▼
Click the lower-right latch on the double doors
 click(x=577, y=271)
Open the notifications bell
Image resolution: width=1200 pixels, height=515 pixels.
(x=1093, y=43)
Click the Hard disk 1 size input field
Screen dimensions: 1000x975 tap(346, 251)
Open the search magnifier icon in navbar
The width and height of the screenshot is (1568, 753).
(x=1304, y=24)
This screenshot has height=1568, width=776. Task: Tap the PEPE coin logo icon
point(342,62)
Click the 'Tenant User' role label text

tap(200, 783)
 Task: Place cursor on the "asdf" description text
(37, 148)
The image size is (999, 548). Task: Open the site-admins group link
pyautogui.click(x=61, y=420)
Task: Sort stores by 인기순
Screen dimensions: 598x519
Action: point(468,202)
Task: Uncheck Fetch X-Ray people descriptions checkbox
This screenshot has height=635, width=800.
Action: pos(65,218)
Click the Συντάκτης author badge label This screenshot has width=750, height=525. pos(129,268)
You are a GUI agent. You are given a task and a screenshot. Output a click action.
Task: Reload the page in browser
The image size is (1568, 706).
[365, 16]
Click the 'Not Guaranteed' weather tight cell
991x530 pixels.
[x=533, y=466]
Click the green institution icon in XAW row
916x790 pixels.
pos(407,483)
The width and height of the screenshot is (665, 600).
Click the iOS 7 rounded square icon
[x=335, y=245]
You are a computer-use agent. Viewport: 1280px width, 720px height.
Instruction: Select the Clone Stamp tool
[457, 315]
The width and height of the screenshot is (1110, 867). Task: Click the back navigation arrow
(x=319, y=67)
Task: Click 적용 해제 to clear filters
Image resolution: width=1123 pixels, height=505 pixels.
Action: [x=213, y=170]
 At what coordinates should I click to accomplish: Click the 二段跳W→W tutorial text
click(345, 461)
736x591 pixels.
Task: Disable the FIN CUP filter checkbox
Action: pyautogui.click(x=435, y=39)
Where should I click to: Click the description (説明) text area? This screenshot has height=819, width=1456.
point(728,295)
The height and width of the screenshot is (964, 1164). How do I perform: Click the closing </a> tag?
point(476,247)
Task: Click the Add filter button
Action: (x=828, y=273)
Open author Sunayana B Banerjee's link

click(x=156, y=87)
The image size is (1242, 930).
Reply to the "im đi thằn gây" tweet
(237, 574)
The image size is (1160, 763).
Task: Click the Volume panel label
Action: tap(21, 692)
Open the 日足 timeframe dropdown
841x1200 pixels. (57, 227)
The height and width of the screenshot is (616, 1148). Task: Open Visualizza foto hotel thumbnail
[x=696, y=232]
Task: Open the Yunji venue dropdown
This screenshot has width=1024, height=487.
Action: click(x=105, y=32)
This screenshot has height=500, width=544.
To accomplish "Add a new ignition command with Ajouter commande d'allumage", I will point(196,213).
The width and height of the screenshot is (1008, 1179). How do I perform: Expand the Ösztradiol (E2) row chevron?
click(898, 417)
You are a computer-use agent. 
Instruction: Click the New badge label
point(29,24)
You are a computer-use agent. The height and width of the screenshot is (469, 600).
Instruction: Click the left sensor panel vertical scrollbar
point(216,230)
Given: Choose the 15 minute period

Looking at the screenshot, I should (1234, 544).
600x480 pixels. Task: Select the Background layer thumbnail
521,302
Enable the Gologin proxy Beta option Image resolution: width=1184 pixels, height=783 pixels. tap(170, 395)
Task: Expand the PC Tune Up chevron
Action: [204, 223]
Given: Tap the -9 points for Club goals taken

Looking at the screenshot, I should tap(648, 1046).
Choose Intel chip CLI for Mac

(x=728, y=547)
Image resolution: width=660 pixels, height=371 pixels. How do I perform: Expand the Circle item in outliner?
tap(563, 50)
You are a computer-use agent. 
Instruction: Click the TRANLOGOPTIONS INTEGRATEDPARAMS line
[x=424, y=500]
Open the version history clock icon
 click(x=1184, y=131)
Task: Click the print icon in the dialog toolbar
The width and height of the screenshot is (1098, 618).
▲
- _Problem to work on_
Reproduce the data in full, exactly as presented.

- _Solution for this task_
Click the lower-right latch on the double doors
 click(x=577, y=271)
Open the notifications bell
Image resolution: width=1200 pixels, height=515 pixels.
(x=1093, y=43)
Click the Hard disk 1 size input field
Screen dimensions: 1000x975 tap(346, 251)
Open the search magnifier icon in navbar
The width and height of the screenshot is (1568, 753).
(x=1304, y=24)
This screenshot has height=1568, width=776. Task: Tap the PEPE coin logo icon
point(342,62)
Click the 'Tenant User' role label text

tap(200, 783)
 Task: Place cursor on the "asdf" description text
(37, 148)
The image size is (999, 548). Task: Open the site-admins group link
pyautogui.click(x=61, y=420)
Task: Sort stores by 인기순
Screen dimensions: 598x519
Action: point(468,202)
Task: Uncheck Fetch X-Ray people descriptions checkbox
This screenshot has height=635, width=800.
Action: pos(65,218)
Click the Συντάκτης author badge label This screenshot has width=750, height=525. pos(129,268)
You are a GUI agent. You are given a task and a screenshot. Output a click action.
Task: Reload the page in browser
The image size is (1568, 706).
[365, 16]
Click the 'Not Guaranteed' weather tight cell
991x530 pixels.
[x=533, y=466]
Click the green institution icon in XAW row
916x790 pixels.
pos(407,483)
The width and height of the screenshot is (665, 600).
Click the iOS 7 rounded square icon
[x=335, y=245]
You are a computer-use agent. Viewport: 1280px width, 720px height.
Instruction: Select the Clone Stamp tool
[457, 315]
The width and height of the screenshot is (1110, 867). Task: Click the back navigation arrow
(x=319, y=67)
Task: Click 적용 해제 to clear filters
Image resolution: width=1123 pixels, height=505 pixels.
Action: [x=213, y=170]
 At what coordinates should I click to accomplish: Click the 二段跳W→W tutorial text
click(345, 461)
736x591 pixels.
Task: Disable the FIN CUP filter checkbox
Action: pyautogui.click(x=435, y=39)
Where should I click to: Click the description (説明) text area? This screenshot has height=819, width=1456.
point(728,295)
The height and width of the screenshot is (964, 1164). How do I perform: Click the closing </a> tag?
point(476,247)
Task: Click the Add filter button
Action: (x=828, y=273)
Open author Sunayana B Banerjee's link

click(x=156, y=87)
The image size is (1242, 930).
Reply to the "im đi thằn gây" tweet
(237, 574)
The image size is (1160, 763).
Task: Click the Volume panel label
Action: tap(21, 692)
Open the 日足 timeframe dropdown
841x1200 pixels. (57, 227)
The height and width of the screenshot is (616, 1148). Task: Open Visualizza foto hotel thumbnail
[x=696, y=232]
Task: Open the Yunji venue dropdown
This screenshot has width=1024, height=487.
Action: click(x=105, y=32)
This screenshot has height=500, width=544.
To accomplish "Add a new ignition command with Ajouter commande d'allumage", I will point(196,213).
The width and height of the screenshot is (1008, 1179). How do I perform: Expand the Ösztradiol (E2) row chevron?
click(898, 417)
You are a computer-use agent. 
Instruction: Click the New badge label
point(29,24)
You are a computer-use agent. The height and width of the screenshot is (469, 600).
Instruction: Click the left sensor panel vertical scrollbar
point(216,230)
Given: Choose the 15 minute period

Looking at the screenshot, I should (1234, 544).
600x480 pixels. Task: Select the Background layer thumbnail
521,302
Enable the Gologin proxy Beta option Image resolution: width=1184 pixels, height=783 pixels. tap(170, 395)
Task: Expand the PC Tune Up chevron
Action: [204, 223]
Given: Tap the -9 points for Club goals taken

Looking at the screenshot, I should tap(648, 1046).
Choose Intel chip CLI for Mac

(x=728, y=547)
Image resolution: width=660 pixels, height=371 pixels. How do I perform: Expand the Circle item in outliner?
tap(563, 50)
You are a computer-use agent. 
Instruction: Click the TRANLOGOPTIONS INTEGRATEDPARAMS line
[x=424, y=500]
Open the version history clock icon
 click(x=1184, y=131)
Task: Click the print icon in the dialog toolbar
The width and height of the screenshot is (1098, 618).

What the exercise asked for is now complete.